Professor Sun taught this class as if the whole course was a review session for multiple large and complicated ML concepts. She went extremely fast because she had to cover all of M146's material in the first half of quarter + new materials. We had HW due almost every week that had pretty vague instructions and requires a lot of time to figure out how the code/calculation works. But, if you're willing to put in the time and effort to do the HW yourself, I think you'll understand the material pretty well. Each HW took me about a day of my weekend. She expects students to know how to use dataframes and matrix operations in numpy very well, as your code will likely take hours to run if it is not optimized.
The course project was a group project to predict number of Covid cases and deaths which had literally almost nothing in common with any topics taught in this course. So, to do well on the project, you either find teammates who are already pretty experienced with implementing different ML models or you spend hours trying to figure it out yourself. The number of hours put in the project does not really correlate to the performance of your model. You could spend hours processing your data and using some complicated model in some research paper online and get significantly worse results than simply using a LINEAR REGRESSION on the data provided without using any of the other features. Hopefully the projects will be easier in future years.

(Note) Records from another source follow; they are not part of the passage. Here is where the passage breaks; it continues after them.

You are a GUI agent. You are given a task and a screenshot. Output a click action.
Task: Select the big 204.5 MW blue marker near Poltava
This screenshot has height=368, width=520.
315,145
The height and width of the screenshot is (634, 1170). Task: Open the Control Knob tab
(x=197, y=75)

The exams weren't extremely difficult if you actually understand the materials. BUT, to understand the materials, it takes WAY more than just attending her lectures (unless you're some kind of ML genius) as her lectures were very fast and often makes a simple concept (ex: Apriori algorithm) extremely complicated. You have to put a lot of time and effort outside of class to deciphering her slides or just reading other people's online explanations. Good thing was that exams were open book, so you didn't have to memorize a lot of definitions and formulas. But the professor did use respondus.

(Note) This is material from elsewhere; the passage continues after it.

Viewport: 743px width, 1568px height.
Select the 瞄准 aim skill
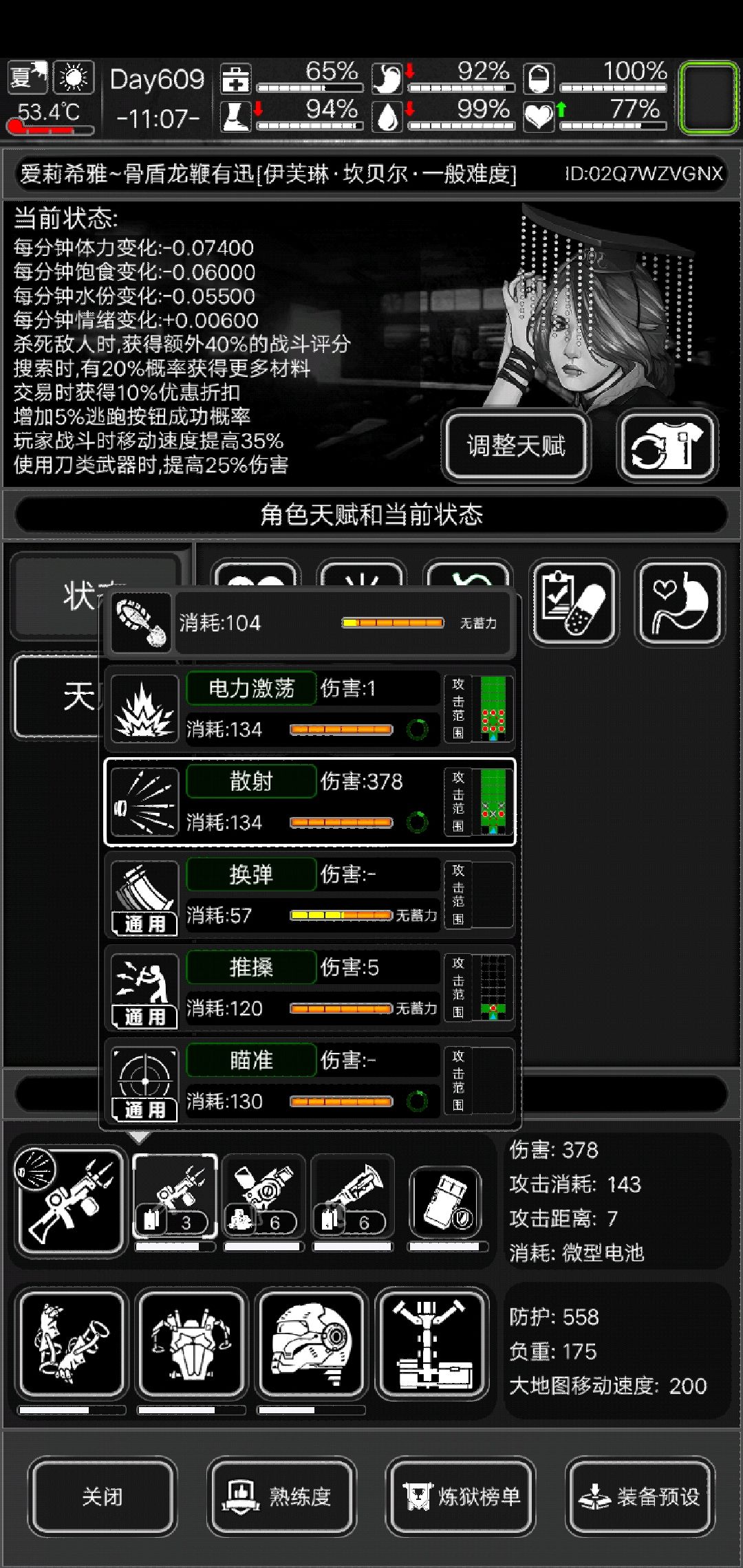[x=310, y=1080]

Nevertheless, looking back with the amount of effort I put in to understand the material, I did learn a lot of useful knowledge in this class + significantly improved my python skills. The materials were interesting, specifically in the second half where we learned frequent pattern mining and text data mining. The professor, despite her often confusing lectures, did always try her best to answer any questions student may have.
tl;dr: professor not great at explaining. this class is a lot of effort and self-studying, but you do learn a lot if you're willing to put in that effort.
I personally felt like this class was extremely theoretical and the professor wasn't great at explaining most concepts. She would start each concept with a lot of theory and complicated math and derivations and then after everyone is extremely confused, she'll go through an example which will seem so simple that it's impossible to relate to the theory that she just went through. She's not too great at explaining most concepts which is why I was very confused by most of the theoretical portions. Honestly, I've done M146 and I felt like I got even more confused about certain concepts after doing this class. I would not recommend taking this class with this professor.